Saved data entries
________________________________________
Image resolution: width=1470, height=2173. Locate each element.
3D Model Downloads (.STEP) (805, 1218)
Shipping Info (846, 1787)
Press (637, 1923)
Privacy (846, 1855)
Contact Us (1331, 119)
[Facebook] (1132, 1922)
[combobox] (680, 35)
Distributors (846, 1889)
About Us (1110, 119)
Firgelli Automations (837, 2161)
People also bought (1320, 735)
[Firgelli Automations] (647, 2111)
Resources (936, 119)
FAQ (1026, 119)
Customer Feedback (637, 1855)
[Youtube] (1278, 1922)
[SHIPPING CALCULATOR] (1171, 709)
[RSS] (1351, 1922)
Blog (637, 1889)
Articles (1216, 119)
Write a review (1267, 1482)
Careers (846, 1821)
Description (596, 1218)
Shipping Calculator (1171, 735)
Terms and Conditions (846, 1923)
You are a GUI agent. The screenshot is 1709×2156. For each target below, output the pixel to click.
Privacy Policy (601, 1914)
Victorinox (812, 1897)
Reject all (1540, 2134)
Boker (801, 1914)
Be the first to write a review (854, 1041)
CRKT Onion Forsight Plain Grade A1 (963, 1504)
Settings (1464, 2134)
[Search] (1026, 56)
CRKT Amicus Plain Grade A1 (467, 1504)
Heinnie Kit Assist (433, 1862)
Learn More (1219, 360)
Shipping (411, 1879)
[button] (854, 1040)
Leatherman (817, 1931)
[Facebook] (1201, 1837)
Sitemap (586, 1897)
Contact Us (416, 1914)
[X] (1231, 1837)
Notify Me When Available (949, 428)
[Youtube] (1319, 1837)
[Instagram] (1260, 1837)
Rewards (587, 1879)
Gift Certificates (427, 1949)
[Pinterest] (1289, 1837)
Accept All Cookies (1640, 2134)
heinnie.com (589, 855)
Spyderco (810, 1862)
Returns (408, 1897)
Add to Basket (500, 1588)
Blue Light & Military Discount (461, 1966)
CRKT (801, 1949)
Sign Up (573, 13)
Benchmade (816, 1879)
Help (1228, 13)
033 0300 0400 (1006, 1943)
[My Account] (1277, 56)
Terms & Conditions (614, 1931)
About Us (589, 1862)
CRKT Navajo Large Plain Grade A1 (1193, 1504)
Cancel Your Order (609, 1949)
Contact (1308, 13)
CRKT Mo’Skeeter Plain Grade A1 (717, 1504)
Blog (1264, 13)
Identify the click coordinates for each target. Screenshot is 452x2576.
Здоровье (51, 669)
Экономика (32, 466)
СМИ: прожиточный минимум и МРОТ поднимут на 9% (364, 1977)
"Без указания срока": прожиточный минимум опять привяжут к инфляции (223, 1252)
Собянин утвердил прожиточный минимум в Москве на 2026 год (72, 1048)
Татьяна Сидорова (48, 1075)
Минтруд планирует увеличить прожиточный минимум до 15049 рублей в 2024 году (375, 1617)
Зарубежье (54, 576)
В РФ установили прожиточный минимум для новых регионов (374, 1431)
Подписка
________________________________________
Work task
When copying the data above, please keep exactly the lines from its first line through the line with "Customer Feedback (637, 1855)", both ends included, and drop the rest.

Answer to this exercise
Image resolution: width=1470, height=2173. Locate each element.
3D Model Downloads (.STEP) (805, 1218)
Shipping Info (846, 1787)
Press (637, 1923)
Privacy (846, 1855)
Contact Us (1331, 119)
[Facebook] (1132, 1922)
[combobox] (680, 35)
Distributors (846, 1889)
About Us (1110, 119)
Firgelli Automations (837, 2161)
People also bought (1320, 735)
[Firgelli Automations] (647, 2111)
Resources (936, 119)
FAQ (1026, 119)
Customer Feedback (637, 1855)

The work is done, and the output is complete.